◆ **Entries provided**
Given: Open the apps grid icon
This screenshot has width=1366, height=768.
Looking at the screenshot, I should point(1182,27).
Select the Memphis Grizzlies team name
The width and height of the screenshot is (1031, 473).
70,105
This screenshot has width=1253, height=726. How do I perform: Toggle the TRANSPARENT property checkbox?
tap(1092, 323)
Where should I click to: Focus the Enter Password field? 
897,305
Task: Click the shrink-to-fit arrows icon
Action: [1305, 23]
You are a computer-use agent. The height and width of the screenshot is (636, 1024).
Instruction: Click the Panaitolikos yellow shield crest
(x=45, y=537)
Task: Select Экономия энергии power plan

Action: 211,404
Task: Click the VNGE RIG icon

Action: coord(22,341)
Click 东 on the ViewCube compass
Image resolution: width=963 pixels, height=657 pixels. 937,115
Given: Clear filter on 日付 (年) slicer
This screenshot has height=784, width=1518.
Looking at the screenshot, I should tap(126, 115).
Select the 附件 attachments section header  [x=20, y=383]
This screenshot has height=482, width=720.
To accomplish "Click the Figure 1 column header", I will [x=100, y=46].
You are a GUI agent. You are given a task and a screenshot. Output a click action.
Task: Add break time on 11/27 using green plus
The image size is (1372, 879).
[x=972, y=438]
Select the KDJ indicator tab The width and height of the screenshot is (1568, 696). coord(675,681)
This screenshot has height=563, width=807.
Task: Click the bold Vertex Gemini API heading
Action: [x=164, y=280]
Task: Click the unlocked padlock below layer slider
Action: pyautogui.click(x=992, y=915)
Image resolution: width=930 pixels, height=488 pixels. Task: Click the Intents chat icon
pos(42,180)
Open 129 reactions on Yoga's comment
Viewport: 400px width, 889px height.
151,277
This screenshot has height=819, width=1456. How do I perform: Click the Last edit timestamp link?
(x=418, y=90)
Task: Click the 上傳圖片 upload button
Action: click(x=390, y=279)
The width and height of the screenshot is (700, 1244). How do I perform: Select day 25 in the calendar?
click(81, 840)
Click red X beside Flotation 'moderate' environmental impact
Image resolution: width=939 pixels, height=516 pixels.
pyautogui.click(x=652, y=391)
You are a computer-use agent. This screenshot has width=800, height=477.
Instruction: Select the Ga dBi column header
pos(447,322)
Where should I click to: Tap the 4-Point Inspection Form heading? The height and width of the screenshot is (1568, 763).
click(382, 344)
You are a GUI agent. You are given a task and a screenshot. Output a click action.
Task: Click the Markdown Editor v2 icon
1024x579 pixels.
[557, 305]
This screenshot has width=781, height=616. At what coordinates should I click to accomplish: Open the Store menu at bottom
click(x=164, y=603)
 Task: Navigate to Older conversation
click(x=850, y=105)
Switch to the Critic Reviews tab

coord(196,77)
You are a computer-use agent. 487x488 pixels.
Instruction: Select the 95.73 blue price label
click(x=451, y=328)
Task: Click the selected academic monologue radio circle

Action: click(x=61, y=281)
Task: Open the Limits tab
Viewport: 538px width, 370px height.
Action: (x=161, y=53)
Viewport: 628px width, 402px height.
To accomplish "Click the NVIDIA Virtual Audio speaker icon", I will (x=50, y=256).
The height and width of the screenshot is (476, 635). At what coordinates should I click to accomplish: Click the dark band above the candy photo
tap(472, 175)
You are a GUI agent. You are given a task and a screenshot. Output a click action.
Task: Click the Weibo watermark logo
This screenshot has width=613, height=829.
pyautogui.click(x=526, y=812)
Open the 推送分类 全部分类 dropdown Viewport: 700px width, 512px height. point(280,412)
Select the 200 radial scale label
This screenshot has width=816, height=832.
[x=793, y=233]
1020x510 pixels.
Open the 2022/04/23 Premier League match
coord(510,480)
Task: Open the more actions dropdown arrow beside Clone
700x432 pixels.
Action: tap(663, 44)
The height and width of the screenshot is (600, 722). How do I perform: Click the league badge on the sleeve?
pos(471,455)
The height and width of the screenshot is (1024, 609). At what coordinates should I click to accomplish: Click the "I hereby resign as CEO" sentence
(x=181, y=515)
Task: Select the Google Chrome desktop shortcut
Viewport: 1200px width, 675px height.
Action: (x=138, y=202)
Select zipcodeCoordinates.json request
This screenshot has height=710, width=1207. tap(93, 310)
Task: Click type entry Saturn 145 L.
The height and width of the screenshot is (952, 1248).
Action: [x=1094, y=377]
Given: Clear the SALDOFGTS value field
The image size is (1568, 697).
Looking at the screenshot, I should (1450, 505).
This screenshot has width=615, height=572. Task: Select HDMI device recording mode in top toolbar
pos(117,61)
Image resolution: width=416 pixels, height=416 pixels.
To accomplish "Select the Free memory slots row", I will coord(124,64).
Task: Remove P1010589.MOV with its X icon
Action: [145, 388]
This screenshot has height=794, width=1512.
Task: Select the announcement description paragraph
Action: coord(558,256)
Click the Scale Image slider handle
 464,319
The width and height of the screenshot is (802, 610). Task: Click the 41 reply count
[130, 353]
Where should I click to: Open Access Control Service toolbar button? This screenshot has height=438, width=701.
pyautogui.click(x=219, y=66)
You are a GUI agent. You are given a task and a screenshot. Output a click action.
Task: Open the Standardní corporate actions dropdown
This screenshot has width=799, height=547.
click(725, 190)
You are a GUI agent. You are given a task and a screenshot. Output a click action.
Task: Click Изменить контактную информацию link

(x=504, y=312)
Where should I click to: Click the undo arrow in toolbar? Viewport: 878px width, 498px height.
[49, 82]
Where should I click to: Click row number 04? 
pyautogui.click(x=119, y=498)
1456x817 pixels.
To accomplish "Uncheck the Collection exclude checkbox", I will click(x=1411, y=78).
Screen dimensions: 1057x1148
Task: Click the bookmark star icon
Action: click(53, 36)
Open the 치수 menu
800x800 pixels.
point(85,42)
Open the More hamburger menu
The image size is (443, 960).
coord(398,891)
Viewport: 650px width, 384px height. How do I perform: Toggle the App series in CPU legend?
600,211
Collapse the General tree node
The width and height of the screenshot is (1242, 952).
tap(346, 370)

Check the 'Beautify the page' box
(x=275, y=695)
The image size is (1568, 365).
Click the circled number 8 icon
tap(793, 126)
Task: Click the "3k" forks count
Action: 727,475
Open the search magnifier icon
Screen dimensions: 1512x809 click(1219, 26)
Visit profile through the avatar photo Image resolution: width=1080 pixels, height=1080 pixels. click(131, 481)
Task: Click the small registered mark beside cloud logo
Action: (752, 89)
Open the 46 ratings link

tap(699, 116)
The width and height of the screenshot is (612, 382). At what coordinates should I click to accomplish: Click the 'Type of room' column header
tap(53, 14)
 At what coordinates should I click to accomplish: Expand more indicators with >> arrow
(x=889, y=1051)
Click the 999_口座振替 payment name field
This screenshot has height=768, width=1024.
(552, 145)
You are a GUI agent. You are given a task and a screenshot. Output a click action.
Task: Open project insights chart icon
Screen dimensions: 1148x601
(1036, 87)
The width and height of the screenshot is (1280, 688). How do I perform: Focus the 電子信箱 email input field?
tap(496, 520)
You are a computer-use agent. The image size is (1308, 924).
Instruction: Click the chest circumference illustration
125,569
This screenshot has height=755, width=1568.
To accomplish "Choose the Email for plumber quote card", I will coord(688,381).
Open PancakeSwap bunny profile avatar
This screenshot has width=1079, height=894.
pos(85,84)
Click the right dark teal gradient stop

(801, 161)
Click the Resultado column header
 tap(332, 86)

◆ **Task description**
All records shown above are to be given again verbatim.

◆ **Finished task**
Given: Open the apps grid icon
This screenshot has width=1366, height=768.
Looking at the screenshot, I should point(1182,27).
Select the Memphis Grizzlies team name
The width and height of the screenshot is (1031, 473).
70,105
This screenshot has width=1253, height=726. How do I perform: Toggle the TRANSPARENT property checkbox?
tap(1092, 323)
Where should I click to: Focus the Enter Password field? 
897,305
Task: Click the shrink-to-fit arrows icon
Action: [1305, 23]
You are a computer-use agent. The height and width of the screenshot is (636, 1024).
Instruction: Click the Panaitolikos yellow shield crest
(x=45, y=537)
Task: Select Экономия энергии power plan

Action: 211,404
Task: Click the VNGE RIG icon

Action: coord(22,341)
Click 东 on the ViewCube compass
Image resolution: width=963 pixels, height=657 pixels. 937,115
Given: Clear filter on 日付 (年) slicer
This screenshot has height=784, width=1518.
Looking at the screenshot, I should tap(126, 115).
Select the 附件 attachments section header  [x=20, y=383]
This screenshot has height=482, width=720.
To accomplish "Click the Figure 1 column header", I will [x=100, y=46].
You are a GUI agent. You are given a task and a screenshot. Output a click action.
Task: Add break time on 11/27 using green plus
The image size is (1372, 879).
[x=972, y=438]
Select the KDJ indicator tab The width and height of the screenshot is (1568, 696). coord(675,681)
This screenshot has height=563, width=807.
Task: Click the bold Vertex Gemini API heading
Action: [x=164, y=280]
Task: Click the unlocked padlock below layer slider
Action: pyautogui.click(x=992, y=915)
Image resolution: width=930 pixels, height=488 pixels. Task: Click the Intents chat icon
pos(42,180)
Open 129 reactions on Yoga's comment
Viewport: 400px width, 889px height.
151,277
This screenshot has height=819, width=1456. How do I perform: Click the Last edit timestamp link?
(x=418, y=90)
Task: Click the 上傳圖片 upload button
Action: click(x=390, y=279)
The width and height of the screenshot is (700, 1244). How do I perform: Select day 25 in the calendar?
click(81, 840)
Click red X beside Flotation 'moderate' environmental impact
Image resolution: width=939 pixels, height=516 pixels.
pyautogui.click(x=652, y=391)
You are a computer-use agent. This screenshot has width=800, height=477.
Instruction: Select the Ga dBi column header
pos(447,322)
Where should I click to: Tap the 4-Point Inspection Form heading? The height and width of the screenshot is (1568, 763).
click(382, 344)
You are a GUI agent. You are given a task and a screenshot. Output a click action.
Task: Click the Markdown Editor v2 icon
1024x579 pixels.
[557, 305]
This screenshot has width=781, height=616. At what coordinates should I click to accomplish: Open the Store menu at bottom
click(x=164, y=603)
 Task: Navigate to Older conversation
click(x=850, y=105)
Switch to the Critic Reviews tab

coord(196,77)
You are a computer-use agent. 487x488 pixels.
Instruction: Select the 95.73 blue price label
click(x=451, y=328)
Task: Click the selected academic monologue radio circle

Action: click(x=61, y=281)
Task: Open the Limits tab
Viewport: 538px width, 370px height.
Action: (x=161, y=53)
Viewport: 628px width, 402px height.
To accomplish "Click the NVIDIA Virtual Audio speaker icon", I will (x=50, y=256).
The height and width of the screenshot is (476, 635). At what coordinates should I click to accomplish: Click the dark band above the candy photo
tap(472, 175)
You are a GUI agent. You are given a task and a screenshot. Output a click action.
Task: Click the Weibo watermark logo
This screenshot has width=613, height=829.
pyautogui.click(x=526, y=812)
Open the 推送分类 全部分类 dropdown Viewport: 700px width, 512px height. point(280,412)
Select the 200 radial scale label
This screenshot has width=816, height=832.
[x=793, y=233]
1020x510 pixels.
Open the 2022/04/23 Premier League match
coord(510,480)
Task: Open the more actions dropdown arrow beside Clone
700x432 pixels.
Action: tap(663, 44)
The height and width of the screenshot is (600, 722). How do I perform: Click the league badge on the sleeve?
pos(471,455)
The height and width of the screenshot is (1024, 609). At what coordinates should I click to accomplish: Click the "I hereby resign as CEO" sentence
(x=181, y=515)
Task: Select the Google Chrome desktop shortcut
Viewport: 1200px width, 675px height.
Action: (x=138, y=202)
Select zipcodeCoordinates.json request
This screenshot has height=710, width=1207. tap(93, 310)
Task: Click type entry Saturn 145 L.
The height and width of the screenshot is (952, 1248).
Action: [x=1094, y=377]
Given: Clear the SALDOFGTS value field
The image size is (1568, 697).
Looking at the screenshot, I should (1450, 505).
This screenshot has width=615, height=572. Task: Select HDMI device recording mode in top toolbar
pos(117,61)
Image resolution: width=416 pixels, height=416 pixels.
To accomplish "Select the Free memory slots row", I will coord(124,64).
Task: Remove P1010589.MOV with its X icon
Action: [145, 388]
This screenshot has height=794, width=1512.
Task: Select the announcement description paragraph
Action: coord(558,256)
Click the Scale Image slider handle
 464,319
The width and height of the screenshot is (802, 610). Task: Click the 41 reply count
[130, 353]
Where should I click to: Open Access Control Service toolbar button? This screenshot has height=438, width=701.
pyautogui.click(x=219, y=66)
You are a GUI agent. You are given a task and a screenshot. Output a click action.
Task: Open the Standardní corporate actions dropdown
This screenshot has width=799, height=547.
click(725, 190)
You are a GUI agent. You are given a task and a screenshot. Output a click action.
Task: Click Изменить контактную информацию link

(x=504, y=312)
Where should I click to: Click the undo arrow in toolbar? Viewport: 878px width, 498px height.
[49, 82]
Where should I click to: Click row number 04? 
pyautogui.click(x=119, y=498)
1456x817 pixels.
To accomplish "Uncheck the Collection exclude checkbox", I will click(x=1411, y=78).
Screen dimensions: 1057x1148
Task: Click the bookmark star icon
Action: click(53, 36)
Open the 치수 menu
800x800 pixels.
point(85,42)
Open the More hamburger menu
The image size is (443, 960).
coord(398,891)
Viewport: 650px width, 384px height. How do I perform: Toggle the App series in CPU legend?
600,211
Collapse the General tree node
The width and height of the screenshot is (1242, 952).
tap(346, 370)

Check the 'Beautify the page' box
(x=275, y=695)
The image size is (1568, 365).
Click the circled number 8 icon
tap(793, 126)
Task: Click the "3k" forks count
Action: 727,475
Open the search magnifier icon
Screen dimensions: 1512x809 click(1219, 26)
Visit profile through the avatar photo Image resolution: width=1080 pixels, height=1080 pixels. click(131, 481)
Task: Click the small registered mark beside cloud logo
Action: (752, 89)
Open the 46 ratings link

tap(699, 116)
The width and height of the screenshot is (612, 382). At what coordinates should I click to accomplish: Click the 'Type of room' column header
tap(53, 14)
 At what coordinates should I click to accomplish: Expand more indicators with >> arrow
(x=889, y=1051)
Click the 999_口座振替 payment name field
This screenshot has height=768, width=1024.
(552, 145)
You are a GUI agent. You are given a task and a screenshot. Output a click action.
Task: Open project insights chart icon
Screen dimensions: 1148x601
(1036, 87)
The width and height of the screenshot is (1280, 688). How do I perform: Focus the 電子信箱 email input field?
tap(496, 520)
You are a computer-use agent. The image size is (1308, 924).
Instruction: Click the chest circumference illustration
125,569
This screenshot has height=755, width=1568.
To accomplish "Choose the Email for plumber quote card", I will coord(688,381).
Open PancakeSwap bunny profile avatar
This screenshot has width=1079, height=894.
pos(85,84)
Click the right dark teal gradient stop

(801, 161)
Click the Resultado column header
 tap(332, 86)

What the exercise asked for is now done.